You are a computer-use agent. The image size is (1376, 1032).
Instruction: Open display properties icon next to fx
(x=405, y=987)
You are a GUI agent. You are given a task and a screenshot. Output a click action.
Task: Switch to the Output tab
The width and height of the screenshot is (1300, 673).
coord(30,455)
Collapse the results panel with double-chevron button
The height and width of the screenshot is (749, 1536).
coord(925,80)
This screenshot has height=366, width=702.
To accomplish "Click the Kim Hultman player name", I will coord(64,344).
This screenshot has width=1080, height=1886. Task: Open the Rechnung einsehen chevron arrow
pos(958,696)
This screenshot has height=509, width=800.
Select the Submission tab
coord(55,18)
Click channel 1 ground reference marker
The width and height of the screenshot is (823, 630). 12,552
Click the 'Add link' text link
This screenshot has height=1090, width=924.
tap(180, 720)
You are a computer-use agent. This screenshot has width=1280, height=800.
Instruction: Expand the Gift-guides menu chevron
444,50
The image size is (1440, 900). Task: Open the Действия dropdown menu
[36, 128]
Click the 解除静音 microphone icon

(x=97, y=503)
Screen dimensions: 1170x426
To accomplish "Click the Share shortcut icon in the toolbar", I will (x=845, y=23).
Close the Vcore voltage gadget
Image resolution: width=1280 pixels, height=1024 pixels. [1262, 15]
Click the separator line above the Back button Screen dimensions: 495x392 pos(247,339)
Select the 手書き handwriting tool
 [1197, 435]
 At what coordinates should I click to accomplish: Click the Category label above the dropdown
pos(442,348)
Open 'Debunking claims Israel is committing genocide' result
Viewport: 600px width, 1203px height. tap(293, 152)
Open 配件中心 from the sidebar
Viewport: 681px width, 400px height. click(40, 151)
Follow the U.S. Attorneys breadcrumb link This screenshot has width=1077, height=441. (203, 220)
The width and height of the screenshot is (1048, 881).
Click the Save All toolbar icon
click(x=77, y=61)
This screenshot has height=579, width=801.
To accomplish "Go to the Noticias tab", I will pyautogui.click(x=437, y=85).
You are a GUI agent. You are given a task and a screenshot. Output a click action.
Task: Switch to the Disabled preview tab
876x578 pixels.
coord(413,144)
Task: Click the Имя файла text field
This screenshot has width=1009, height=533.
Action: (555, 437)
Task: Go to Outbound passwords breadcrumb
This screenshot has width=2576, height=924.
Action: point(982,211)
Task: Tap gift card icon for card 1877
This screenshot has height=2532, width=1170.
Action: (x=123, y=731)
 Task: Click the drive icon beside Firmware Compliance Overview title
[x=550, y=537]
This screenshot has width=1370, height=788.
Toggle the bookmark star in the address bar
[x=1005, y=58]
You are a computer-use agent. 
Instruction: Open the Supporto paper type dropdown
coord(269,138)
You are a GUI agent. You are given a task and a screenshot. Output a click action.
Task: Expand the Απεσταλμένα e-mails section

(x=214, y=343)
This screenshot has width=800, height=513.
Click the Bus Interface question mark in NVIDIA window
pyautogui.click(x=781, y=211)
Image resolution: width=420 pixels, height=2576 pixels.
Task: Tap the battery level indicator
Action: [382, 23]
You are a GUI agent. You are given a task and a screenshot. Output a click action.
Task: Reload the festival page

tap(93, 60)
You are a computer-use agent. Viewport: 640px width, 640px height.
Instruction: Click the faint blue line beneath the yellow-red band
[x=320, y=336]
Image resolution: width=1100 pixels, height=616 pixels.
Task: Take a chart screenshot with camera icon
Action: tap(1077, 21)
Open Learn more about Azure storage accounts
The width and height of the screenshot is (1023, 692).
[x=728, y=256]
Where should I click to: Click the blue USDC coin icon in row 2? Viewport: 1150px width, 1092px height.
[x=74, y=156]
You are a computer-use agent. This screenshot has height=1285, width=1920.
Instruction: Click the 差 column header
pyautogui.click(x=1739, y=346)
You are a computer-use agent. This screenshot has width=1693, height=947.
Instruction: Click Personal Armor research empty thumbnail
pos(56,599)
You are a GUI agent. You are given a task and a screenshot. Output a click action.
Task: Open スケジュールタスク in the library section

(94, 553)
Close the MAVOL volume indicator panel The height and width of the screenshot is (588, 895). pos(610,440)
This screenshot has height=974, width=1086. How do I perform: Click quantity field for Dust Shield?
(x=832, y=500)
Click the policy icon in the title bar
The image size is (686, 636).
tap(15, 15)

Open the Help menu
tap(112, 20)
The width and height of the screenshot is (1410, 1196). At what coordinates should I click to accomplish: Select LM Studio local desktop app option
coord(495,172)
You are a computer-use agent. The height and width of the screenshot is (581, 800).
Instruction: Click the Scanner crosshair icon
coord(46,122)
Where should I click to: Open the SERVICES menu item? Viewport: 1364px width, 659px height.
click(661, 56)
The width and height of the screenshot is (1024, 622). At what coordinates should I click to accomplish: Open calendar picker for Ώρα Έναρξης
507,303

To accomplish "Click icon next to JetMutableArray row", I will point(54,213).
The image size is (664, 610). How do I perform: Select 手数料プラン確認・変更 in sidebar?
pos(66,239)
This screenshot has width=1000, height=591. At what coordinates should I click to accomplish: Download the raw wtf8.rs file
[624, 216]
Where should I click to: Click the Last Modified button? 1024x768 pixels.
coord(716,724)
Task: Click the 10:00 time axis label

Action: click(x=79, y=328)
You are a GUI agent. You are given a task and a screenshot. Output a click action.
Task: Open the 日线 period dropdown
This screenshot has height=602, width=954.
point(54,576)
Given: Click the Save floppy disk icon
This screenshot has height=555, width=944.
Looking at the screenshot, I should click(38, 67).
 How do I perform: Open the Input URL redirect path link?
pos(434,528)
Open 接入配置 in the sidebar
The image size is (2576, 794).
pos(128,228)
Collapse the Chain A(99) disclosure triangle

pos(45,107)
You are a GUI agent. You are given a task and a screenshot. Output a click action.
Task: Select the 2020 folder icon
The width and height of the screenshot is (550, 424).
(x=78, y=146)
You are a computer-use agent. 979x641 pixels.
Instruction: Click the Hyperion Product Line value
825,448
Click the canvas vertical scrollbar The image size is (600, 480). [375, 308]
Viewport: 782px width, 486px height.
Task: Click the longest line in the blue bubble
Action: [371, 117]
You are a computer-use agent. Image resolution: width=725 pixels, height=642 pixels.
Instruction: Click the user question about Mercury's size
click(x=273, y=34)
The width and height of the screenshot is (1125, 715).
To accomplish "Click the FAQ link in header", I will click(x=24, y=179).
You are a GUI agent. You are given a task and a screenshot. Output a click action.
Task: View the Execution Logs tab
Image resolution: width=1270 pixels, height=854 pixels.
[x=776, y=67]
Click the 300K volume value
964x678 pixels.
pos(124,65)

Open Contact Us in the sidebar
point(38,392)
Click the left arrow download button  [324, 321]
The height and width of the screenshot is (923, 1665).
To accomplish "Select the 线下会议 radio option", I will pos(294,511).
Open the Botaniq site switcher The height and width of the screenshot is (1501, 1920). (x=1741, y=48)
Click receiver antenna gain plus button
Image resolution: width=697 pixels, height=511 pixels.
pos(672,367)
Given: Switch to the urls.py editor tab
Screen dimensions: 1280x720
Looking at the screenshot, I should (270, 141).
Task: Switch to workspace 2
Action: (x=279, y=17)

> DIRECTIONS FOR THIS TASK
Show each line of the material above where "computer" occurs.

> TASK ANSWER
You are a computer-use agent. The image size is (1376, 1032).
You are a computer-use agent. This screenshot has width=1280, height=800.
You are a computer-use agent. 
You are a computer-use agent. Viewport: 640px width, 640px height.
You are a computer-use agent. This screenshot has height=1285, width=1920.
You are a computer-use agent. This screenshot has width=1693, height=947.
You are a computer-use agent. The height and width of the screenshot is (581, 800).
You are a computer-use agent. 979x641 pixels.
You are a computer-use agent. Image resolution: width=725 pixels, height=642 pixels.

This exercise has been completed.